¿Qué pasará con los Samsung Galaxy Note 7 que la empresa coreana decidió retirar del mercado después de que se denunciaran diversas explosiones en los terminales?

Aun no hay claridad, pero existe preocupación en organizaciones medioambientales ya que, según Oeko-Institut, una institución de investigación y consultoría con sede en Alemania, la eliminación de 4,3 millones de estos celulares tendrían serias consecuencias medioambientales.

Ello, porque según las estimaciones de la entidad, los que se pretende convertir en basura contiene más de 20 toneladas métricas de cobalto, más de una tonelada de tungsteno, una tonelada de plata, 100 kilos de oro y entre 20 y 60 kilos de paladio.

Estos materiales podrían ser recuperados, pero terminarán perjudicando al medioambiente si es que Samsung, finalmente, no los reutiliza. El hecho es que la empresa, hasta ahora, no ha aclarado qué hará con los dispositivos devueltos, por lo que no existe claridad respecto de estos elementos que podrían ser altamente nocivos si es que finalmente terminan como “basura”.

“Samsung tiene la oportunidad de dar el ejemplo a la industria: ¿va a recuperar y reutilizar los metales y materiales de estos 4,3 millones de dispositivos y así evitar un desastre ambiental o simplemente va a deshacerse de ellos?”, plantea Matías Asun, director nacional de Greenpeace en Chile.

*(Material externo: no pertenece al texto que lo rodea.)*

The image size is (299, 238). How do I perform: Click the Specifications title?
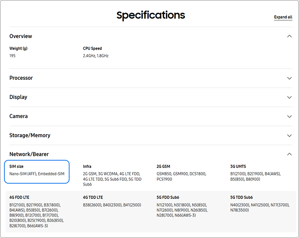click(x=151, y=15)
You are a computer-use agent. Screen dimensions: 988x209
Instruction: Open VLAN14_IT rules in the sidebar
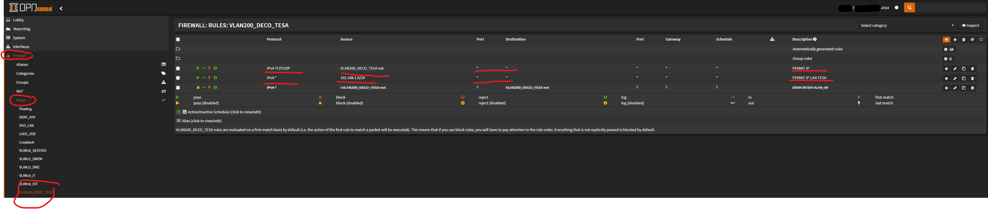tap(27, 176)
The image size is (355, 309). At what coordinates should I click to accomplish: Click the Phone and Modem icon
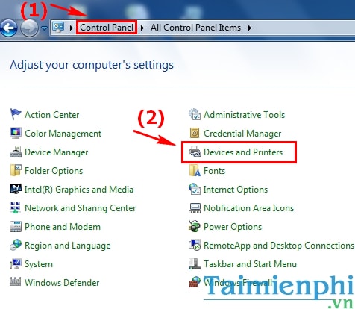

Una preocupación que comparten desde las oficinas de Greenpeace en Asia, donde Jude Lee, de la unidad de campañas de Greenpeace Asia Oriental, ha dicho que “estamos lanzando una petición global que desafía a Samsung a no desechar los teléfonos y a aprovechar esta oportunidad para reconsiderar la forma en que diseña y produce sus productos”.

El incidente con el Galaxy Note 7 refleja el modelo económico “desechable” de muchos fabricantes de teléfonos inteligentes en el mundo, lo que está generando un impacto negativo en la reputación no solo de Samsung, sino de diversas marcas.

En el caso de Samsung ya existen antecedentes respecto de la manera en que ha “solucionado” algunos de los inconvenientes que se han presentado en algunos de sus modelos. Así, en 1995, a raíz de un defecto en su modelo Anycall, la compañía desechó 150.000 teléfonos. ¿La manera que eligió entonces? Prenderles fuego.

Por eso, ante las dudas respecto del destino que tendrán los Galaxy Note 7, Greenpeace está empeñada en Samsung utilice esta contingencia como una oportunidad medioambiental que, bien resuelta, significará un paso adelante respecto del modo en que las compañías del mundo enfrentan desechos tecnológicos.

“Este incidente muestra lo frágil y derrochador que es nuestro sistema actual de producción: un sistema que no ha cambiado desde la revolución industrial. Samsung tiene la oportunidad de reconsiderar su modelo productivo y cambiarlo por uno que incluya la recuperación de metales preciosos y minerales. También en un diseño de productos que puedan ser fácilmente reparados, reciclados o reutilizados. Greenpeace pide a Samsung que no tire ni queme los dispositivos y que reduzca al mínimo el impacto ambiental mediante la búsqueda de formas alternativas de reutilizar los recursos. También insta a la empresa a promover la transparencia mediante la publicación del plan de tratamiento de desechos y eliminación de los teléfonos”, señala Asun.

En agosto, Greenpeace Asia Oriental dio conocer los resultados de una encuesta entre consumidores de celulares. La muestra reveló que más de la mitad de los encuestados cree que los fabricantes están lanzando demasiados modelos nuevos cada año. El estudio también evidenció que los consumidores creen que los fabricantes de celulares deben ser responsables de proporcionar a sus clientes los medios para reciclarlos.